**Exercise objective**
Look through the data below and output, unchanged, every line from the one holding "Viewport: 1255px width, 796px height." through the one holding "to Attributes in", inclusive. Skip the pictures.

**Data excerpts**
------
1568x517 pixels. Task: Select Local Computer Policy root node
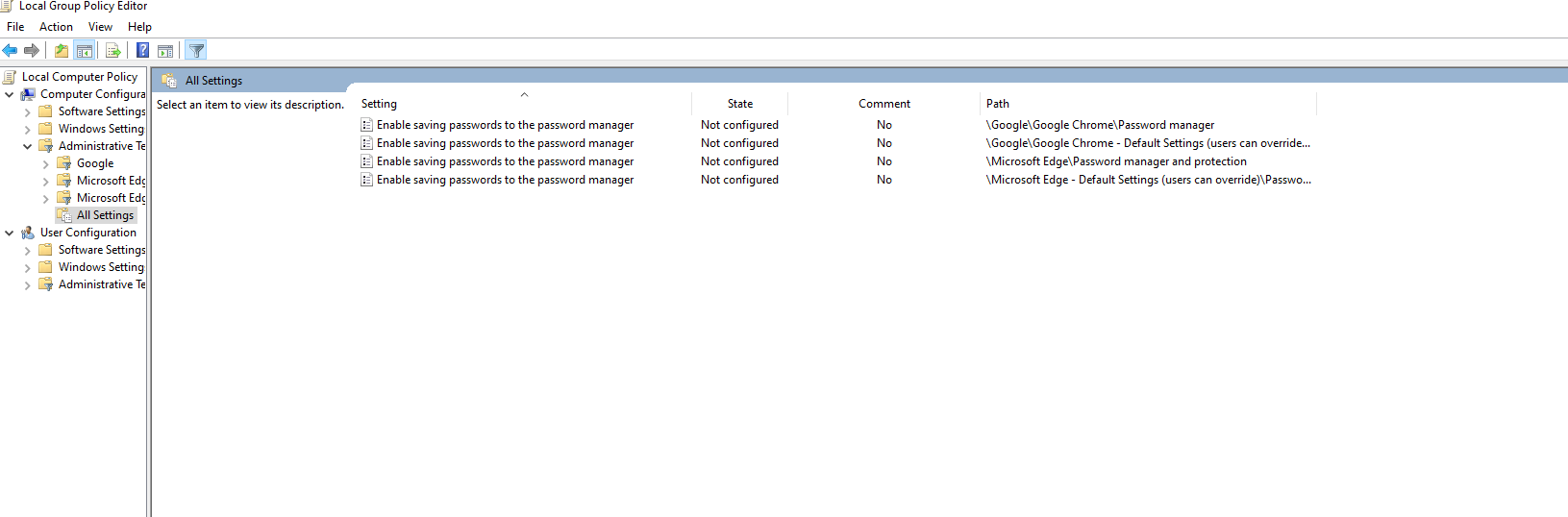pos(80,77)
------
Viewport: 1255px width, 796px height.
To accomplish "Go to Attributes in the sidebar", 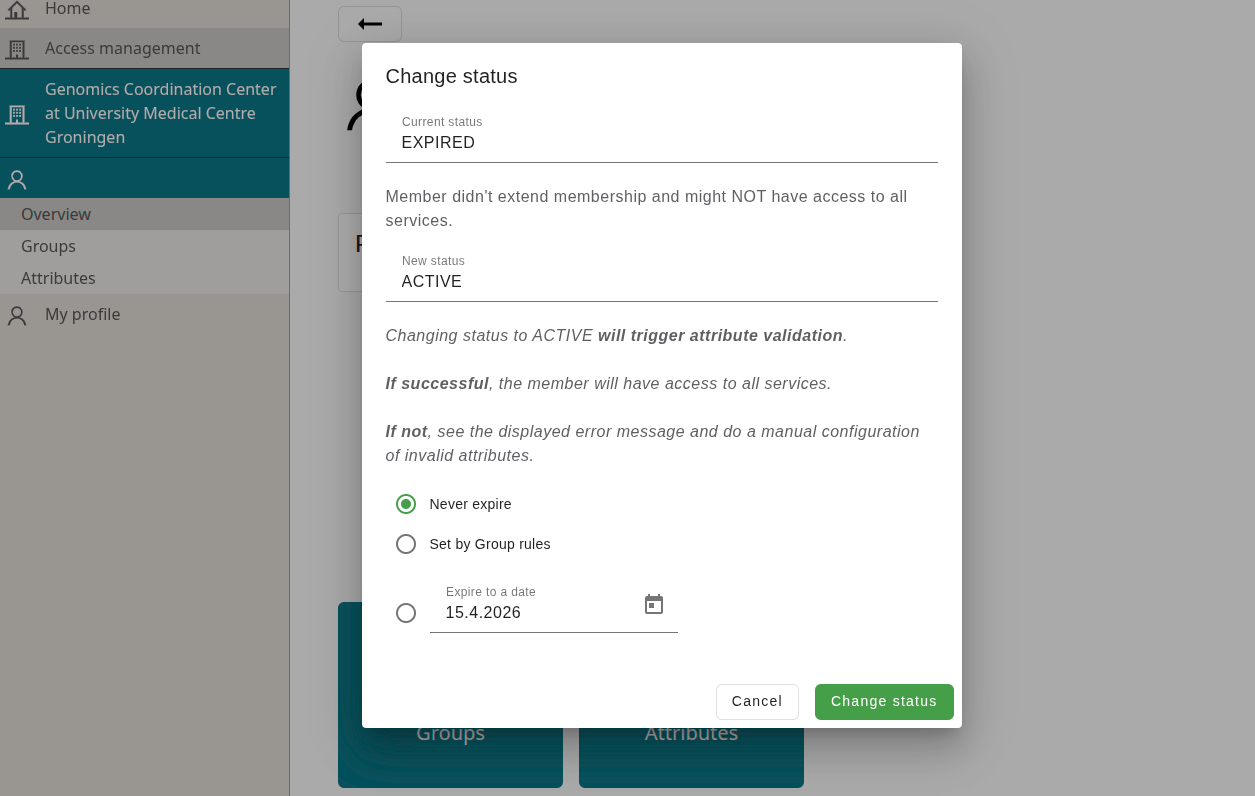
------
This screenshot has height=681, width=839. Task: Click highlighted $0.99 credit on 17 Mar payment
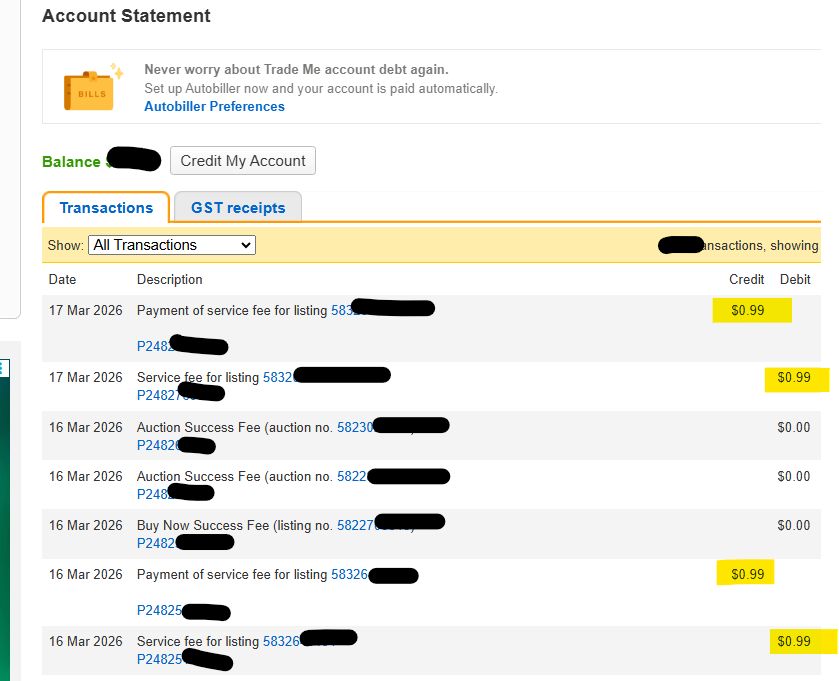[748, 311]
------
**The completed task**
Viewport: 1255px width, 796px height.
To accomplish "Go to Attributes in the sidebar", 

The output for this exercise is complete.